Quando cominciarono ad apparire le prime foto di questo transformer ancora non si conoscevano a fondo le sue caratteristiche. Col passare del tempo e lo scorrere delle notizie, la serie dei binaltech si identificò come una delle più interessanti proposte degli ultimi tempi.

In sostanza immaginatevi di prendere i responsabili del progetto soul of chogokin e dargli il compito di realizzare un transformer aggiornato ad un modello di auto attualmente in produzione. Questo è il risultato.smokescreen

Originariamente il personaggio di Smoke Screen era stato realizzato su una Nissan Datsun 280Z (in giappone nota come Fairlady Z) Rally, questa nuova versione è basata invece su una Subaro Impreza WRC.

Il modellino è talmente fatto bene che per dare un giudizio il più completo possibile dividerò la recensione in due parti, l’una dedicata alla configurazione auto, l’altra per quella robot.

Allora, partiamo dalla confezione. Al momento dell’acquisto ci troviamo davanti alla più classica scatola con vetrinetta, tipica dei modellini automobilistici. Levando il cartone però già ci troviamo di fronte al primo transformer: “l’ involucro trasparente”. Questo è talmente ben sagomato e pieno di ripiegamenti che già liberare l’auto dalla suo prigione di plastica è un impresa.

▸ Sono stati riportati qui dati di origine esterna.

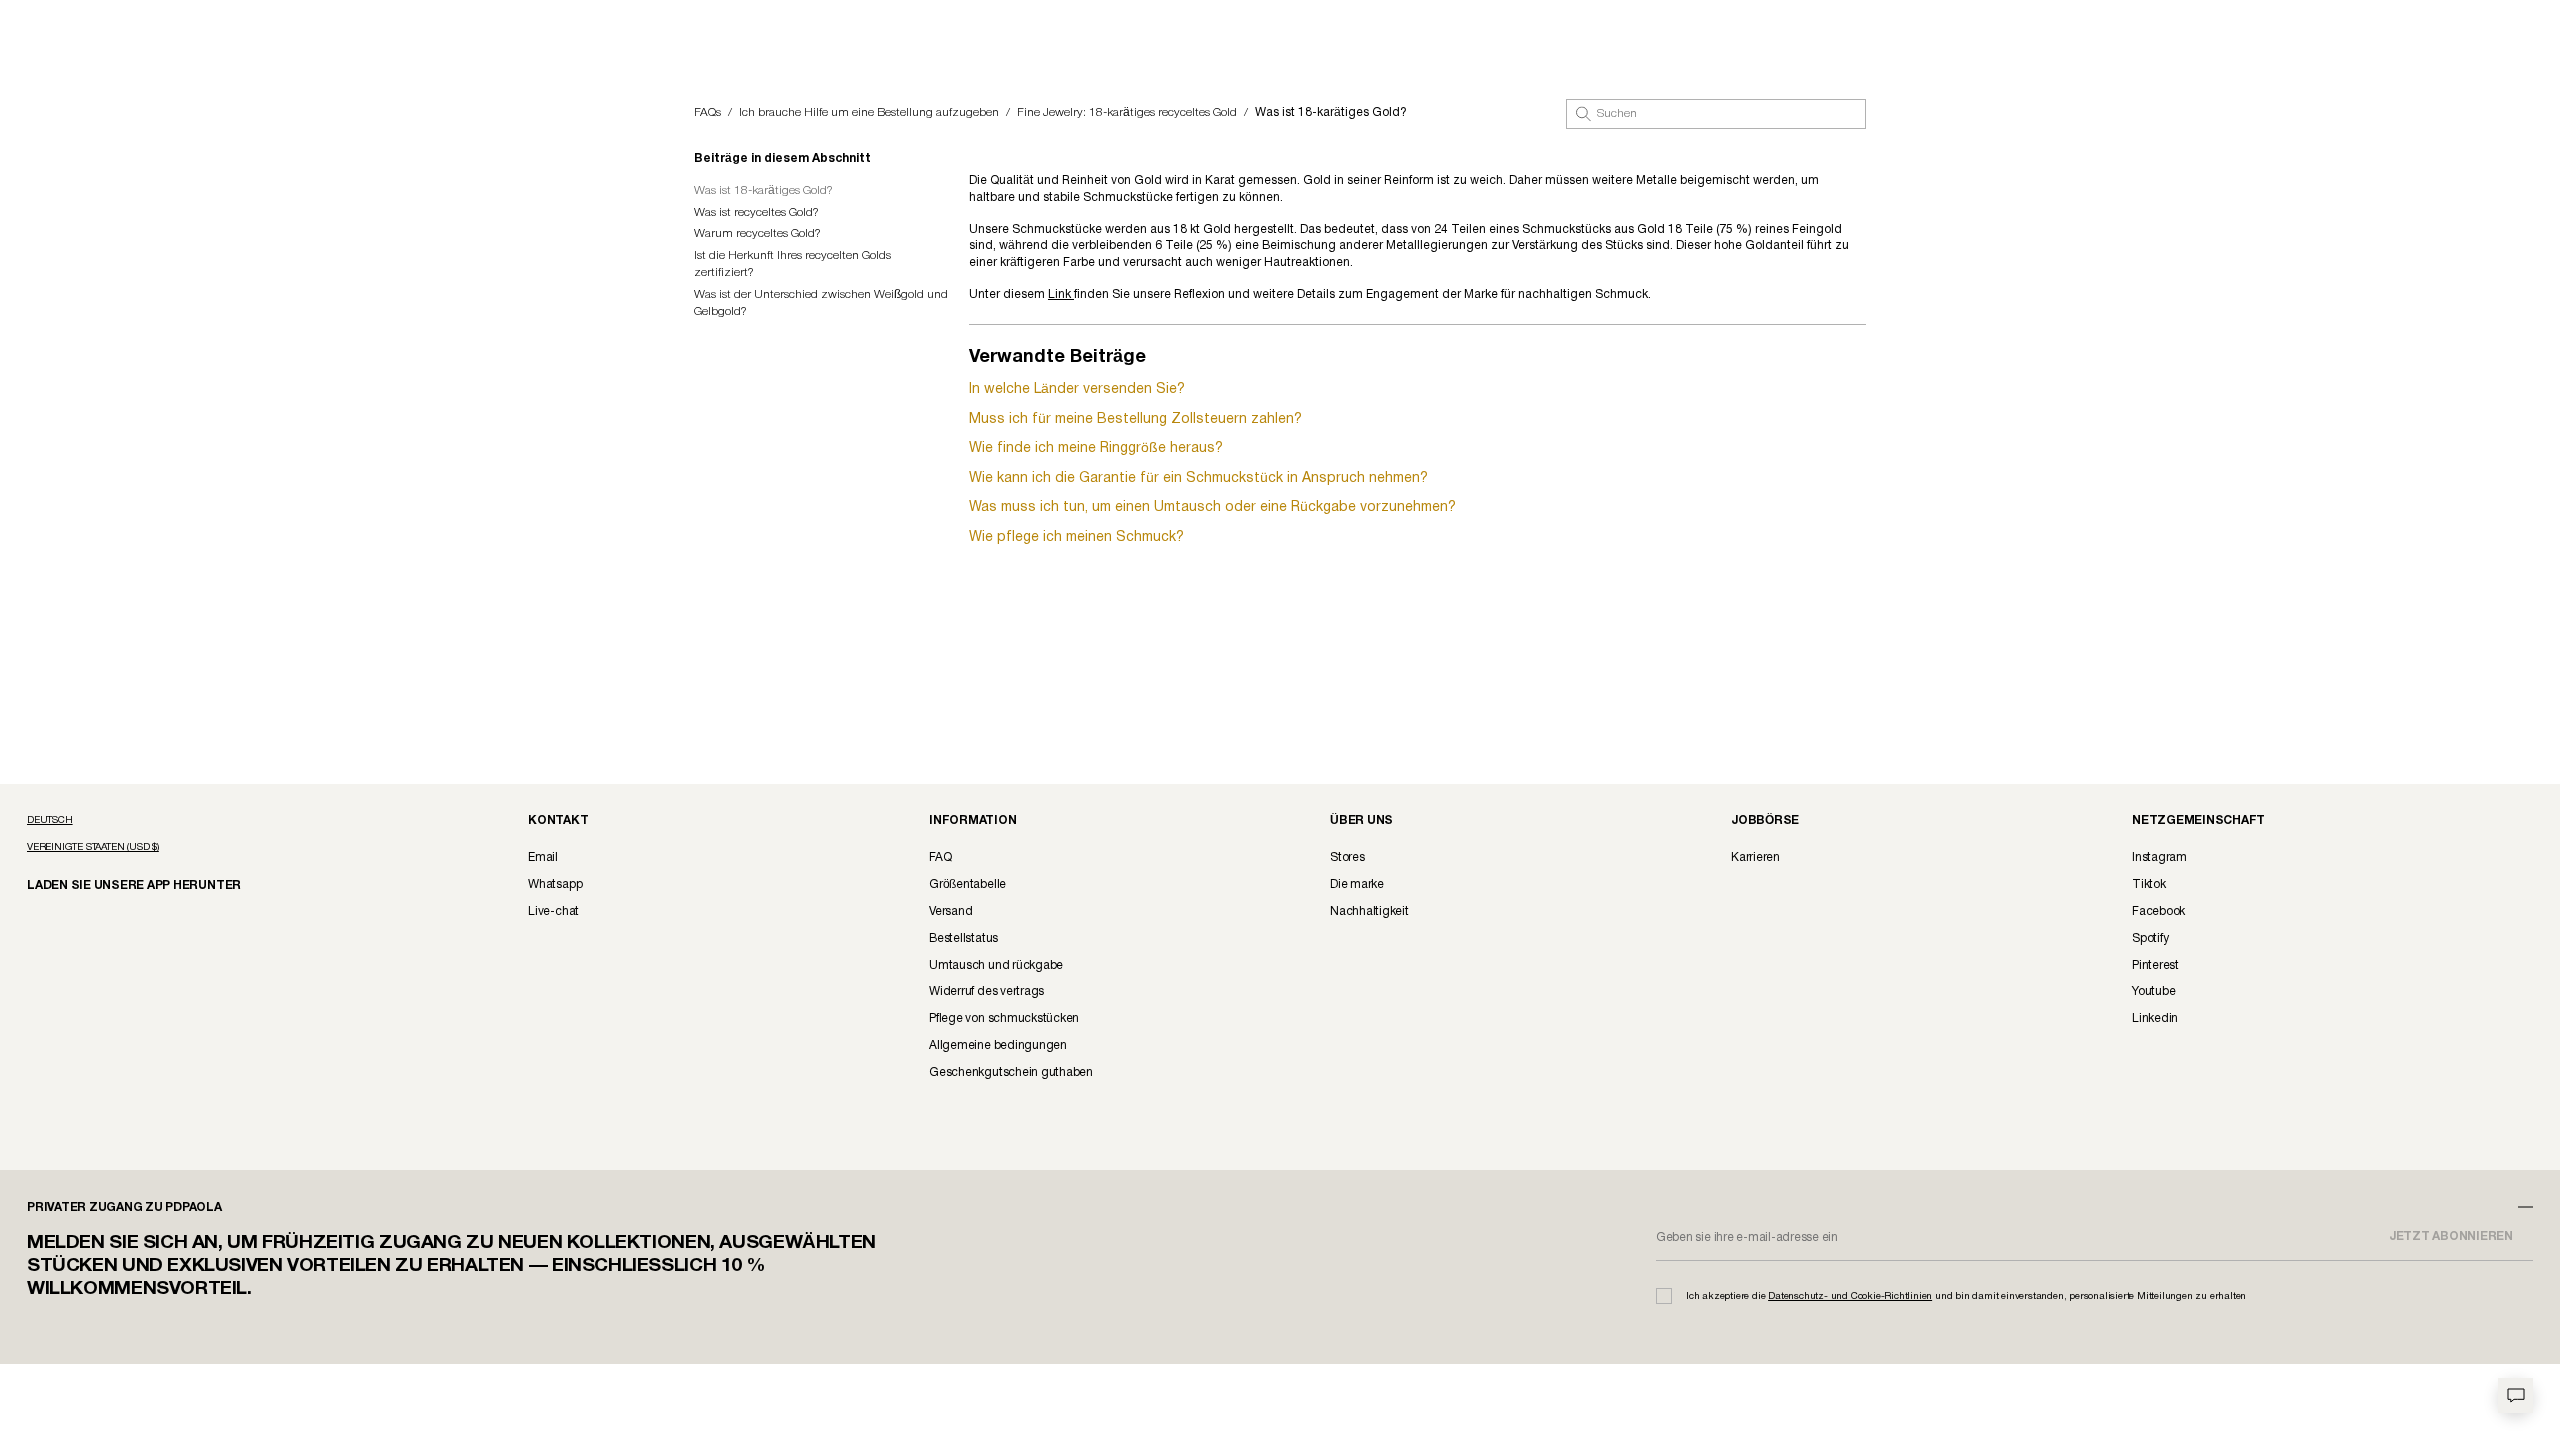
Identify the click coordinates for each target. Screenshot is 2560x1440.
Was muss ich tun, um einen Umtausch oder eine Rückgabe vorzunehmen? (1212, 507)
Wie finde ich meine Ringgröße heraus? (1096, 448)
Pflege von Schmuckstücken (1004, 1018)
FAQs (707, 112)
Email (543, 857)
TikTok (2149, 884)
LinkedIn (2155, 1018)
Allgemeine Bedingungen (998, 1045)
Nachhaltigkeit (1369, 911)
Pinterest (2155, 965)
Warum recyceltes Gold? (757, 233)
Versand (950, 911)
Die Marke (1357, 884)
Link (1061, 294)
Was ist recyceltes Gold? (756, 212)
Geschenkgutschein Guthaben (1011, 1072)
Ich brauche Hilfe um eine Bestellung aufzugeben (869, 112)
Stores (1347, 857)
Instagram (2159, 857)
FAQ (940, 857)
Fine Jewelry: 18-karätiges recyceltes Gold (1127, 112)
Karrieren (1755, 857)
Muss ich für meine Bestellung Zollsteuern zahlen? (1135, 419)
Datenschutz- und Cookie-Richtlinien (1850, 1296)
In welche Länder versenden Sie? (1077, 389)
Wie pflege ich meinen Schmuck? (1076, 537)
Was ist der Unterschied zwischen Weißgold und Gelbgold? (821, 303)
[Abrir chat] (2515, 1395)
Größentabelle (967, 884)
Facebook (2158, 911)
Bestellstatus (963, 938)
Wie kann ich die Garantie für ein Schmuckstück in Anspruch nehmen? (1198, 478)
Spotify (2150, 938)
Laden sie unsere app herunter (117, 884)
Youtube (2153, 991)
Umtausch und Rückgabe (996, 965)
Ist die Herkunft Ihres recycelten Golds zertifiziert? (792, 264)
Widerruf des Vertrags (986, 991)
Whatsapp (555, 884)
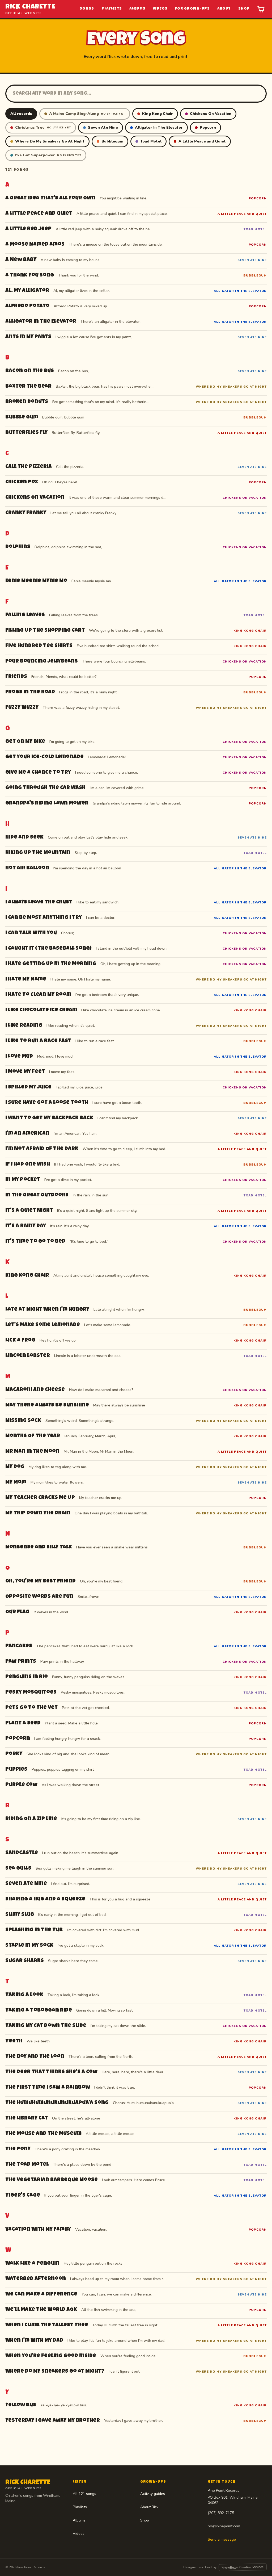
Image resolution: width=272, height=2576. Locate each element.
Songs (87, 9)
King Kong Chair (157, 113)
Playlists (111, 9)
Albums (137, 9)
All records (21, 113)
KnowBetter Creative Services (243, 2567)
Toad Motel (151, 141)
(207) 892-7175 (221, 2512)
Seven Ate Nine (103, 127)
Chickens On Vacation (210, 113)
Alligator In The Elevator (159, 127)
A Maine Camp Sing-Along (87, 113)
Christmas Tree (43, 127)
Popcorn (208, 127)
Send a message (222, 2539)
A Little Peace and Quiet (202, 141)
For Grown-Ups (192, 9)
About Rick (149, 2507)
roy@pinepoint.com (224, 2526)
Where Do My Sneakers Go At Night (49, 141)
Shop (244, 9)
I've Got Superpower (48, 155)
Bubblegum (112, 141)
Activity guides (152, 2493)
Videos (160, 9)
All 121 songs (84, 2493)
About (224, 9)
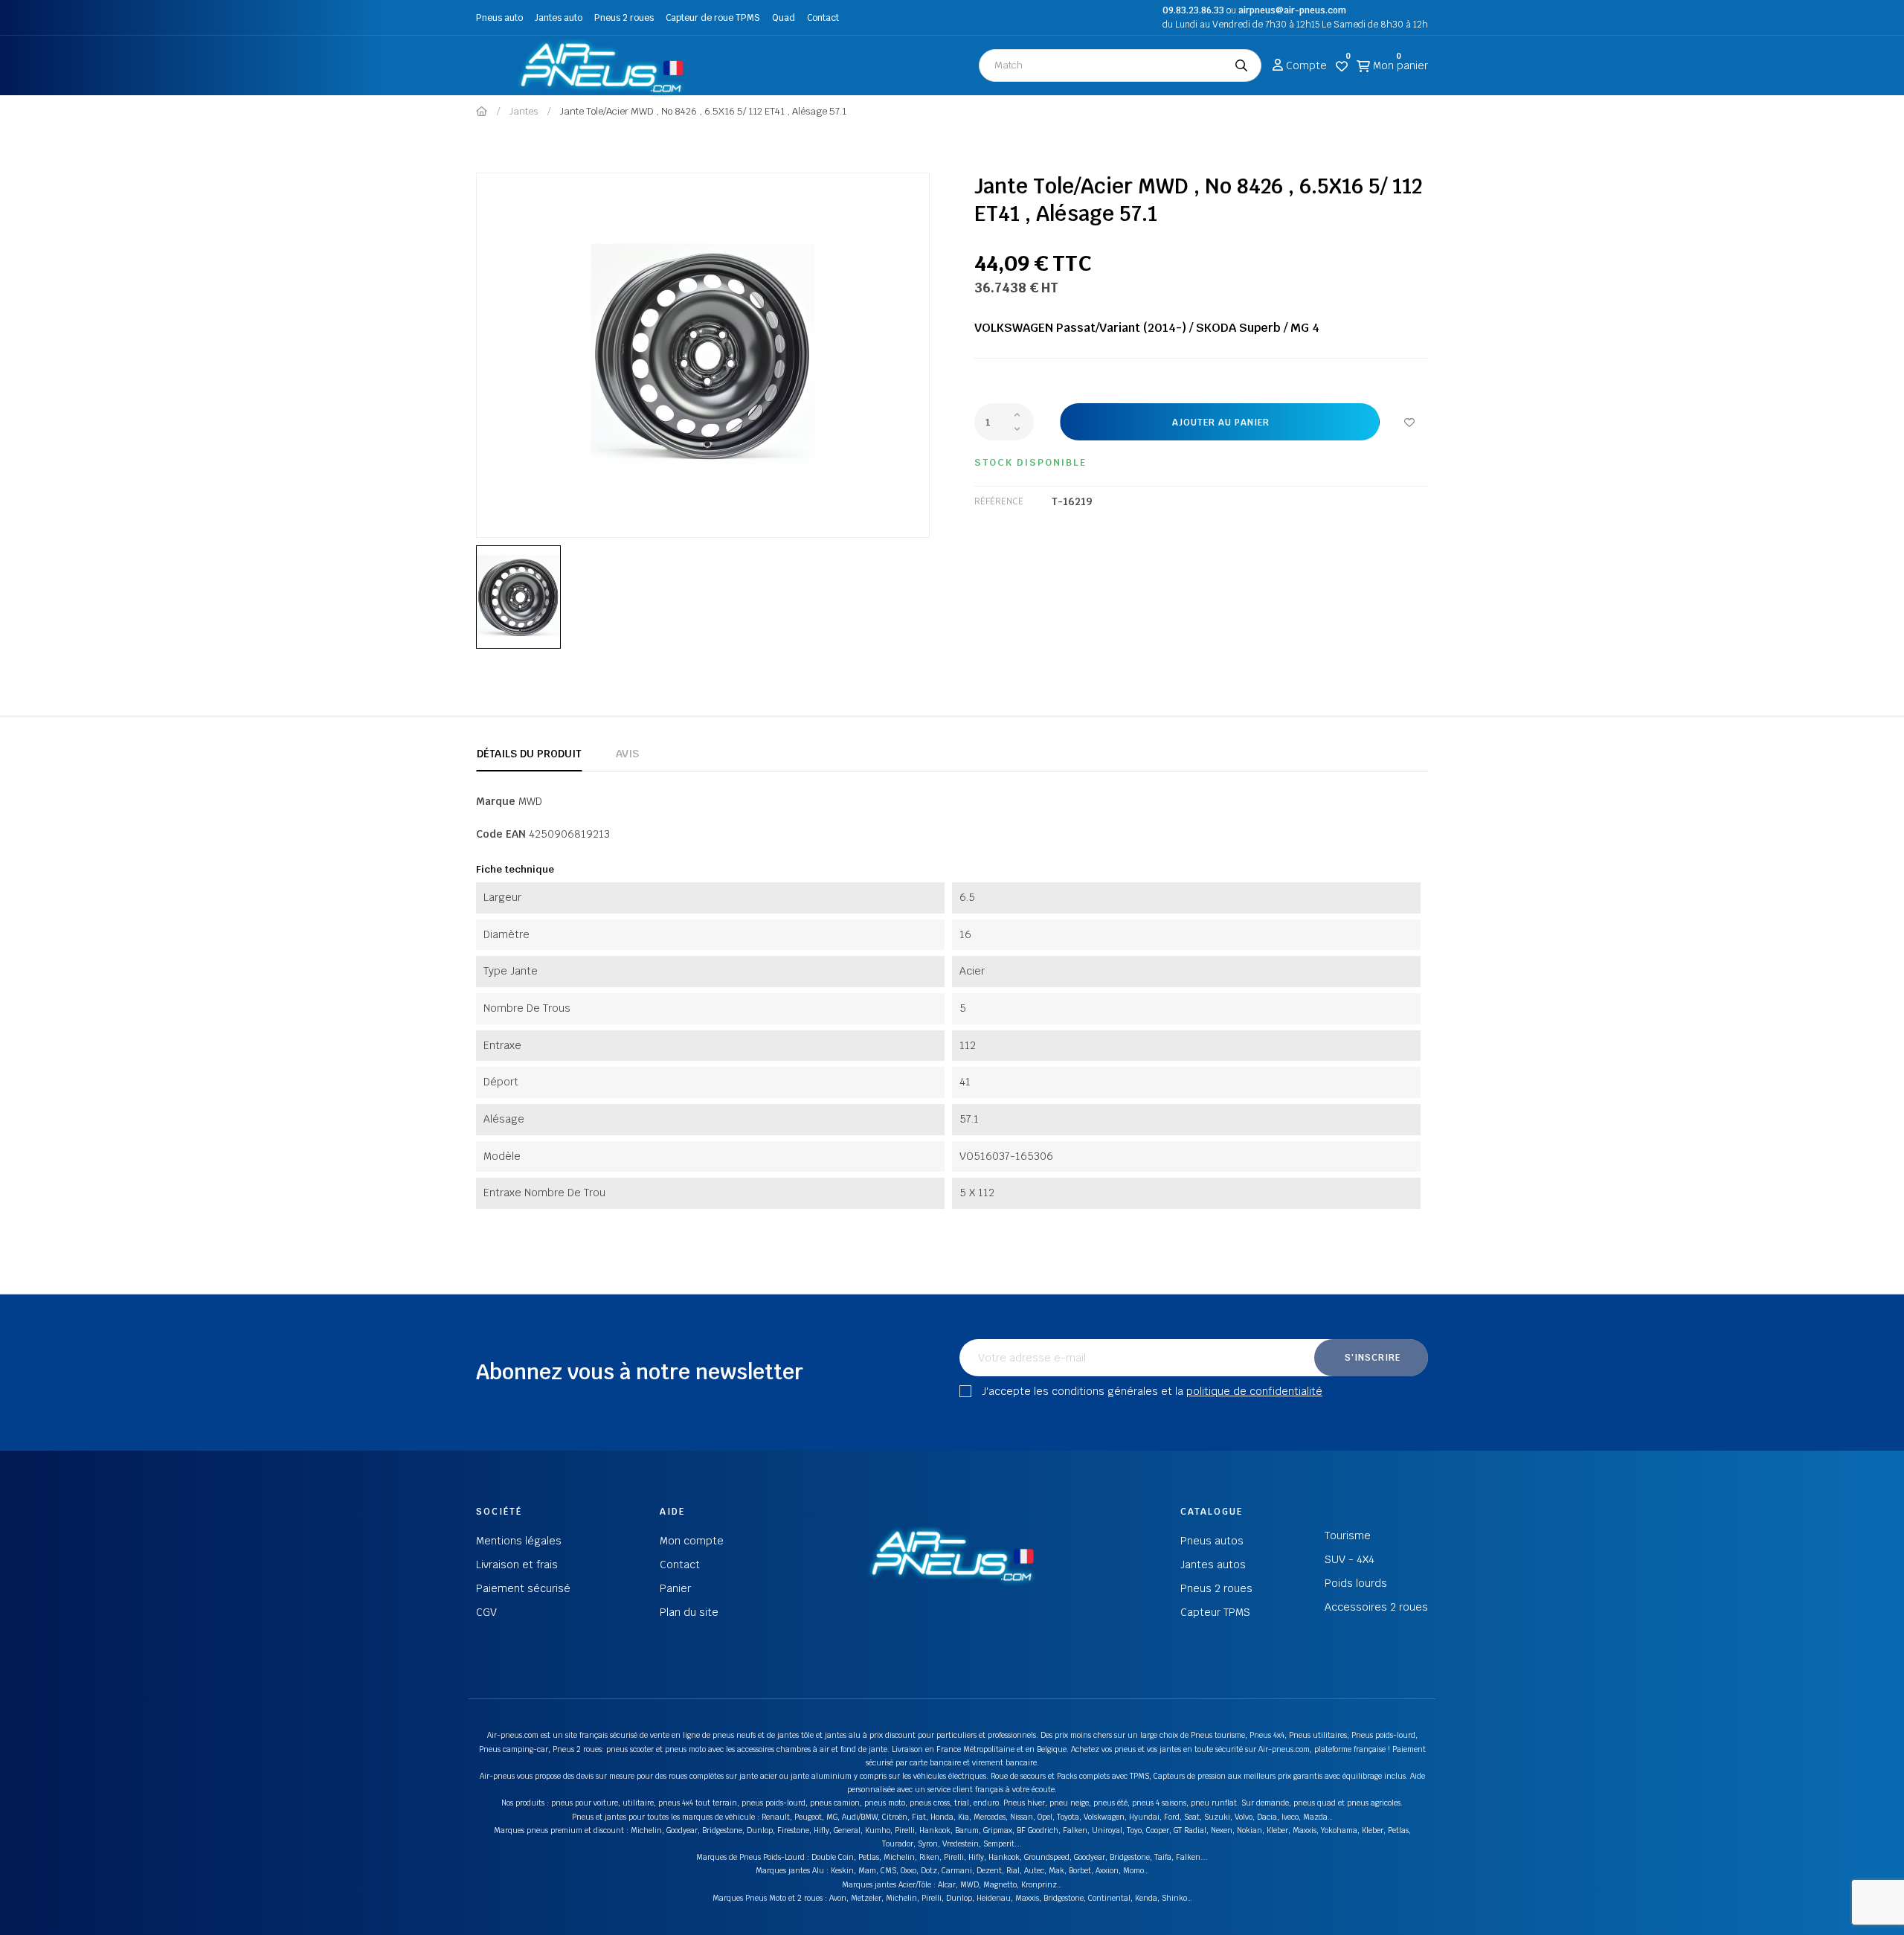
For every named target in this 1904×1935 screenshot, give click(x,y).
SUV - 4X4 (1349, 1559)
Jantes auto (558, 18)
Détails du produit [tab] (529, 753)
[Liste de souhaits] (1409, 421)
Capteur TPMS (1215, 1612)
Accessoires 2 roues (1376, 1607)
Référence (998, 501)
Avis (627, 753)
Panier (675, 1588)
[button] (491, 66)
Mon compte (692, 1540)
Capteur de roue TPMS (713, 18)
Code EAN (501, 834)
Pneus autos (1212, 1540)
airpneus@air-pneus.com (1292, 10)
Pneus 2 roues (624, 18)
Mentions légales (519, 1540)
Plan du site (689, 1612)
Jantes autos (1213, 1564)
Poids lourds (1356, 1583)
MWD (530, 801)
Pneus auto (499, 18)
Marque (495, 801)
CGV (486, 1612)
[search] (1241, 65)
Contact (823, 18)
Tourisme (1348, 1535)
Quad (783, 18)
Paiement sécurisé (523, 1588)
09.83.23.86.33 (1193, 10)
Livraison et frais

Estratta l’auto, viene subito confermato tutto quello che di buono si intravedeva dalla vetrinetta. La riproduzione è splendida. Tutta in metallo, supera di parecchio le classiche serie 1:24 die cast di fattura commerciale, tanto per avere un paragone; il che considerando che non è un modellino di auto è tutto dire. La mia versione è la numero 8 in colorazione WRC ufficiale, ma esistono anche la versione con numero 7, una di colore azzurro più chiaro sempre con emblemi WRC (mai vista) e di prossima uscita quella con colorazione argento senza livrea rally. Le proporzioni sono perfette come anche la verniciatura, le decals e la finitura dei particolari. Gli interni (c’è una apposita foto che lo testimonia) sono dettagliatissimi. Le portiere sono tutte e quattro apribili come anche il baule e il cofano motore, le giunzioni che permettono al modello di trasformarsi sono per lo più celate nelle linee della vettura, mentre quelle più visibili hanno un allineamento perfetto (anche troppo come vedremo poi). Infine le magnifiche ruote sono sterzanti. Che dire, già di per se vale il costo di acquisto. Ma il divertimento arriva ora.

Preso il libretto in mano (senza scordatevi di poter trasformare l’aggeggio) si parte con la trasformazione e ruota da una parte, rovescia dall’altra s’arriva al tanto agognato SmokeScreen. E qui l’apoteosi per gli amanti dei transformer.

Del vecchio pezzetto di plastica immobile non esiste niente. Il modello ha un aspetto impressionante, molto espressivo e dalle proporzioni corrette. Ha una posabilità pari se non superiore a qualsiasi S.o.C. in circolazione ed un snodabilità anche superiore. Le articolazioni principali sono tutte snodabili con ampi angoli di rotazione, le mani sono articolare a tenaglia, soluzione pratica e funzionale che rende inutile un set di mani apposito per ogni funzione. I femori, ginocchi e caviglie sono tutti snodabili e garantiscono una notevole stabilità. Se devo sollevare qualche appunto posso dire che il collo non ha un’articolazione degna di questo nome e che l’arma è un po’ approssimata rispetto allo standard di tutto il resto. Altra cosa è necessario porre notevole attenzione durante la trasformazione perché, anche se il materiale è tutt’altro che scadente, la troppa brutalità potrebbe danneggiare i numerosi snodi che caratterizzano in particolare la parte superiore dei bracci, e la carrozzeria è pur sempre di metallo verniciato.

In conclusione: amate i transformer? COMPRATELO!!; amate i robottoni? COMPRATELO!! amate le belle auto? COMPRATELO!! Volete una scusa per non comprarlo? Se siete grandi e seri non resisterete alla tentazione di giocarci!

Brava Takara speriamo che continui così con gli altri Transformer in uscita.